[Records supplied]:
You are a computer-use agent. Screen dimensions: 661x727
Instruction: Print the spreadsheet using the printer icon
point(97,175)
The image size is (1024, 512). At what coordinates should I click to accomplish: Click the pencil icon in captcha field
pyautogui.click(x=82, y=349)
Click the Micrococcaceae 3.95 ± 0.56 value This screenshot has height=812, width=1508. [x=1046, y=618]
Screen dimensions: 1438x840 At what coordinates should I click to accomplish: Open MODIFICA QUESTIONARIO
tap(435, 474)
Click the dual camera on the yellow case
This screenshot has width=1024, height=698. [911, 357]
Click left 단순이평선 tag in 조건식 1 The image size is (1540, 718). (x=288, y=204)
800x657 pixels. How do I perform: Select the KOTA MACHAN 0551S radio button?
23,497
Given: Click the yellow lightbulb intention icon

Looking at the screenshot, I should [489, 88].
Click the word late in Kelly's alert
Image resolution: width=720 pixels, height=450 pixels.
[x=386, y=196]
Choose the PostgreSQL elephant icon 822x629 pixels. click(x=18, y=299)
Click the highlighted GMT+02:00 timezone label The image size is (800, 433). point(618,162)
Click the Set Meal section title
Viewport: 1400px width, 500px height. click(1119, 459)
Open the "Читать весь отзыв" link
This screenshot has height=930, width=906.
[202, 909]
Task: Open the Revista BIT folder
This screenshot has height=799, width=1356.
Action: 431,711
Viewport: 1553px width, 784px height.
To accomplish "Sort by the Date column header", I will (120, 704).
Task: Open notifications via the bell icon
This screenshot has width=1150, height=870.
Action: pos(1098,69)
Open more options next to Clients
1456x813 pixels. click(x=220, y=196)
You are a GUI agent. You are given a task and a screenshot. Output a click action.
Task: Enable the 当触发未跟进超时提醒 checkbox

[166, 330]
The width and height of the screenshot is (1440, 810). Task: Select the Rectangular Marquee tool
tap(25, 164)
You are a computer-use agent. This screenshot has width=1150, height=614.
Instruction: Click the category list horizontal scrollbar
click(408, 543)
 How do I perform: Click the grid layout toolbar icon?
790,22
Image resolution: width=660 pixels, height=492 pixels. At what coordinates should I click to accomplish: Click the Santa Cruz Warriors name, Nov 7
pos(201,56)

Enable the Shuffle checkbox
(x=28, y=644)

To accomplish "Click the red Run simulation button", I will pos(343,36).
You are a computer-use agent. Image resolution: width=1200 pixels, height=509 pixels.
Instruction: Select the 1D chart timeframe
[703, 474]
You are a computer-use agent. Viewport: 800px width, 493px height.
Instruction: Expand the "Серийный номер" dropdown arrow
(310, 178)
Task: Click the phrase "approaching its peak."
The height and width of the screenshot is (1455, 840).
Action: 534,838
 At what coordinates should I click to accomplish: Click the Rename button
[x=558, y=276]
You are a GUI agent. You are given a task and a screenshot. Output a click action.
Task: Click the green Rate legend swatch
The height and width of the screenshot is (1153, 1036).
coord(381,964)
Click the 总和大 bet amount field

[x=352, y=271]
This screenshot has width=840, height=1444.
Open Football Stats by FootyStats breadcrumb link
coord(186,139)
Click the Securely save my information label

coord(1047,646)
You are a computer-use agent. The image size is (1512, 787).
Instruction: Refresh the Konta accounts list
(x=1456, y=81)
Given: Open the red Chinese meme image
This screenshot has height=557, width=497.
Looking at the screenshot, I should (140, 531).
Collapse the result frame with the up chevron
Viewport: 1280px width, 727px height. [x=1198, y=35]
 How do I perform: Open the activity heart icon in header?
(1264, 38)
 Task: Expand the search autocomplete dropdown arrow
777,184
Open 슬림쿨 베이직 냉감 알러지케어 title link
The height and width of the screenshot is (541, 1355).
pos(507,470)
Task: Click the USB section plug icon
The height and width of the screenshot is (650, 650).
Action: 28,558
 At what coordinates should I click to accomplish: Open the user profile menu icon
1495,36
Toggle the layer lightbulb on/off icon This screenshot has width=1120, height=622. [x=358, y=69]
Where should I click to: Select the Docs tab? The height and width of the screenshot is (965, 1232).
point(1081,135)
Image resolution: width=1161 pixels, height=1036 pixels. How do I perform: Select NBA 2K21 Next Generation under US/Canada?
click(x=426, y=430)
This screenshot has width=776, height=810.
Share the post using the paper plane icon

[Direction]:
Copy out all of the data above, line for line, without changing anything.

[Problem solution]:
You are a computer-use agent. Screen dimensions: 661x727
Instruction: Print the spreadsheet using the printer icon
point(97,175)
The image size is (1024, 512). At what coordinates should I click to accomplish: Click the pencil icon in captcha field
pyautogui.click(x=82, y=349)
Click the Micrococcaceae 3.95 ± 0.56 value This screenshot has height=812, width=1508. [x=1046, y=618]
Screen dimensions: 1438x840 At what coordinates should I click to accomplish: Open MODIFICA QUESTIONARIO
tap(435, 474)
Click the dual camera on the yellow case
This screenshot has width=1024, height=698. [911, 357]
Click left 단순이평선 tag in 조건식 1 The image size is (1540, 718). (x=288, y=204)
800x657 pixels. How do I perform: Select the KOTA MACHAN 0551S radio button?
23,497
Given: Click the yellow lightbulb intention icon

Looking at the screenshot, I should [489, 88].
Click the word late in Kelly's alert
Image resolution: width=720 pixels, height=450 pixels.
[x=386, y=196]
Choose the PostgreSQL elephant icon 822x629 pixels. click(x=18, y=299)
Click the highlighted GMT+02:00 timezone label The image size is (800, 433). point(618,162)
Click the Set Meal section title
Viewport: 1400px width, 500px height. click(1119, 459)
Open the "Читать весь отзыв" link
This screenshot has height=930, width=906.
[202, 909]
Task: Open the Revista BIT folder
This screenshot has height=799, width=1356.
Action: 431,711
Viewport: 1553px width, 784px height.
To accomplish "Sort by the Date column header", I will (120, 704).
Task: Open notifications via the bell icon
This screenshot has width=1150, height=870.
Action: pos(1098,69)
Open more options next to Clients
1456x813 pixels. click(x=220, y=196)
You are a GUI agent. You are given a task and a screenshot. Output a click action.
Task: Enable the 当触发未跟进超时提醒 checkbox

[166, 330]
The width and height of the screenshot is (1440, 810). Task: Select the Rectangular Marquee tool
tap(25, 164)
You are a computer-use agent. This screenshot has width=1150, height=614.
Instruction: Click the category list horizontal scrollbar
click(408, 543)
 How do I perform: Click the grid layout toolbar icon?
790,22
Image resolution: width=660 pixels, height=492 pixels. At what coordinates should I click to accomplish: Click the Santa Cruz Warriors name, Nov 7
pos(201,56)

Enable the Shuffle checkbox
(x=28, y=644)

To accomplish "Click the red Run simulation button", I will pos(343,36).
You are a computer-use agent. Image resolution: width=1200 pixels, height=509 pixels.
Instruction: Select the 1D chart timeframe
[703, 474]
You are a computer-use agent. Viewport: 800px width, 493px height.
Instruction: Expand the "Серийный номер" dropdown arrow
(310, 178)
Task: Click the phrase "approaching its peak."
The height and width of the screenshot is (1455, 840).
Action: 534,838
 At what coordinates should I click to accomplish: Click the Rename button
[x=558, y=276]
You are a GUI agent. You are given a task and a screenshot. Output a click action.
Task: Click the green Rate legend swatch
The height and width of the screenshot is (1153, 1036).
coord(381,964)
Click the 总和大 bet amount field

[x=352, y=271]
This screenshot has width=840, height=1444.
Open Football Stats by FootyStats breadcrumb link
coord(186,139)
Click the Securely save my information label

coord(1047,646)
You are a computer-use agent. The image size is (1512, 787).
Instruction: Refresh the Konta accounts list
(x=1456, y=81)
Given: Open the red Chinese meme image
This screenshot has height=557, width=497.
Looking at the screenshot, I should (140, 531).
Collapse the result frame with the up chevron
Viewport: 1280px width, 727px height. [x=1198, y=35]
 How do I perform: Open the activity heart icon in header?
(1264, 38)
 Task: Expand the search autocomplete dropdown arrow
777,184
Open 슬림쿨 베이직 냉감 알러지케어 title link
The height and width of the screenshot is (541, 1355).
pos(507,470)
Task: Click the USB section plug icon
The height and width of the screenshot is (650, 650).
Action: 28,558
 At what coordinates should I click to accomplish: Open the user profile menu icon
1495,36
Toggle the layer lightbulb on/off icon This screenshot has width=1120, height=622. [x=358, y=69]
Where should I click to: Select the Docs tab? The height and width of the screenshot is (965, 1232).
point(1081,135)
Image resolution: width=1161 pixels, height=1036 pixels. How do I perform: Select NBA 2K21 Next Generation under US/Canada?
click(x=426, y=430)
This screenshot has width=776, height=810.
Share the post using the paper plane icon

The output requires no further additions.